:: JOB ::
Reproduce the following entries line for line, without any changes.

:: INFORMATION SUPPLIED ::
————————
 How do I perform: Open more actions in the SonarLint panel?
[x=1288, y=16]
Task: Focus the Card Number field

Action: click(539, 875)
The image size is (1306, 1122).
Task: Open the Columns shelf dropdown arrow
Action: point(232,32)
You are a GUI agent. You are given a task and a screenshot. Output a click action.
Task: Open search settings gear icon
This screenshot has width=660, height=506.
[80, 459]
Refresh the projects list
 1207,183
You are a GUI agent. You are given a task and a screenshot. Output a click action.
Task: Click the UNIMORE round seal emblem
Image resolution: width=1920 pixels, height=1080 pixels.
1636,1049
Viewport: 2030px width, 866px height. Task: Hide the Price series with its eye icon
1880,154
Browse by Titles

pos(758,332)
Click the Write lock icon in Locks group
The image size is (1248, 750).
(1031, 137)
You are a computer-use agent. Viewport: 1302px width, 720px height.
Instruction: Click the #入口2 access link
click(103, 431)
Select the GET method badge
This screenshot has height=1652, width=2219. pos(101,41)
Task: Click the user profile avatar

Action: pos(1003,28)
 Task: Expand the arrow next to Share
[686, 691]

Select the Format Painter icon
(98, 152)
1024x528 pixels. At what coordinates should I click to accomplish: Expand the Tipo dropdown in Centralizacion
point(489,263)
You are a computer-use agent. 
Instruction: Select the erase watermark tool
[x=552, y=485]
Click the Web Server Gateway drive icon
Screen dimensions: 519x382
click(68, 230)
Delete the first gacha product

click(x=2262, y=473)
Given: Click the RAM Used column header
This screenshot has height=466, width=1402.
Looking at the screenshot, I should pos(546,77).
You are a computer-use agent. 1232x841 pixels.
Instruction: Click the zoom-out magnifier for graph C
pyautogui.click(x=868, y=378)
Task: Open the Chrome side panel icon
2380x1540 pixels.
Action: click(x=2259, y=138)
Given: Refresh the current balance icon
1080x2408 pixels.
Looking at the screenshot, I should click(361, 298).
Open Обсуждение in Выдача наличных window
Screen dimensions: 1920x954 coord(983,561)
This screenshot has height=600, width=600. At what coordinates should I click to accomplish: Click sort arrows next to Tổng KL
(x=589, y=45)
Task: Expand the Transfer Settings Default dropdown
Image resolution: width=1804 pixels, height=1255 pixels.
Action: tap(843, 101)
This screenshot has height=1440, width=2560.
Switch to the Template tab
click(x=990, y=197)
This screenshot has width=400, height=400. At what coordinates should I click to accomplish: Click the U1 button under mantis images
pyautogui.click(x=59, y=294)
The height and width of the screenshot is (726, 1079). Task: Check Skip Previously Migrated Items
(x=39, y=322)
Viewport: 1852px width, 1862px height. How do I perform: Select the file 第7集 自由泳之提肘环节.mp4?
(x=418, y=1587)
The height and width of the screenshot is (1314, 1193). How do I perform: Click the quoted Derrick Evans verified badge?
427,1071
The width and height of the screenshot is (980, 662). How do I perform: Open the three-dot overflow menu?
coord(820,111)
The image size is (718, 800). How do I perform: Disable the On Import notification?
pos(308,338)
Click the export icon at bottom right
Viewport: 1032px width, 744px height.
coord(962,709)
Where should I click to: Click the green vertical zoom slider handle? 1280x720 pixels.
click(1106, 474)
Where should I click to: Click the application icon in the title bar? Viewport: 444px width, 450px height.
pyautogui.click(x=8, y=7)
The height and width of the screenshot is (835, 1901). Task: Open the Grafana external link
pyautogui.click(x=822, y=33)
————————
:: RESPONSE ::
 How do I perform: Open more actions in the SonarLint panel?
[x=1288, y=16]
Task: Focus the Card Number field

Action: click(539, 875)
The image size is (1306, 1122).
Task: Open the Columns shelf dropdown arrow
Action: point(232,32)
You are a GUI agent. You are given a task and a screenshot. Output a click action.
Task: Open search settings gear icon
This screenshot has width=660, height=506.
[80, 459]
Refresh the projects list
 1207,183
You are a GUI agent. You are given a task and a screenshot. Output a click action.
Task: Click the UNIMORE round seal emblem
Image resolution: width=1920 pixels, height=1080 pixels.
1636,1049
Viewport: 2030px width, 866px height. Task: Hide the Price series with its eye icon
1880,154
Browse by Titles

pos(758,332)
Click the Write lock icon in Locks group
The image size is (1248, 750).
(1031, 137)
You are a computer-use agent. Viewport: 1302px width, 720px height.
Instruction: Click the #入口2 access link
click(103, 431)
Select the GET method badge
This screenshot has height=1652, width=2219. pos(101,41)
Task: Click the user profile avatar

Action: pos(1003,28)
 Task: Expand the arrow next to Share
[686, 691]

Select the Format Painter icon
(98, 152)
1024x528 pixels. At what coordinates should I click to accomplish: Expand the Tipo dropdown in Centralizacion
point(489,263)
You are a computer-use agent. 
Instruction: Select the erase watermark tool
[x=552, y=485]
Click the Web Server Gateway drive icon
Screen dimensions: 519x382
click(68, 230)
Delete the first gacha product

click(x=2262, y=473)
Given: Click the RAM Used column header
This screenshot has height=466, width=1402.
Looking at the screenshot, I should pos(546,77).
You are a computer-use agent. 1232x841 pixels.
Instruction: Click the zoom-out magnifier for graph C
pyautogui.click(x=868, y=378)
Task: Open the Chrome side panel icon
2380x1540 pixels.
Action: click(x=2259, y=138)
Given: Refresh the current balance icon
1080x2408 pixels.
Looking at the screenshot, I should click(361, 298).
Open Обсуждение in Выдача наличных window
Screen dimensions: 1920x954 coord(983,561)
This screenshot has height=600, width=600. At what coordinates should I click to accomplish: Click sort arrows next to Tổng KL
(x=589, y=45)
Task: Expand the Transfer Settings Default dropdown
Image resolution: width=1804 pixels, height=1255 pixels.
Action: tap(843, 101)
This screenshot has height=1440, width=2560.
Switch to the Template tab
click(x=990, y=197)
This screenshot has width=400, height=400. At what coordinates should I click to accomplish: Click the U1 button under mantis images
pyautogui.click(x=59, y=294)
The height and width of the screenshot is (726, 1079). Task: Check Skip Previously Migrated Items
(x=39, y=322)
Viewport: 1852px width, 1862px height. How do I perform: Select the file 第7集 自由泳之提肘环节.mp4?
(x=418, y=1587)
The height and width of the screenshot is (1314, 1193). How do I perform: Click the quoted Derrick Evans verified badge?
427,1071
The width and height of the screenshot is (980, 662). How do I perform: Open the three-dot overflow menu?
coord(820,111)
The image size is (718, 800). How do I perform: Disable the On Import notification?
pos(308,338)
Click the export icon at bottom right
Viewport: 1032px width, 744px height.
coord(962,709)
Where should I click to: Click the green vertical zoom slider handle? 1280x720 pixels.
click(1106, 474)
Where should I click to: Click the application icon in the title bar? Viewport: 444px width, 450px height.
pyautogui.click(x=8, y=7)
The height and width of the screenshot is (835, 1901). Task: Open the Grafana external link
pyautogui.click(x=822, y=33)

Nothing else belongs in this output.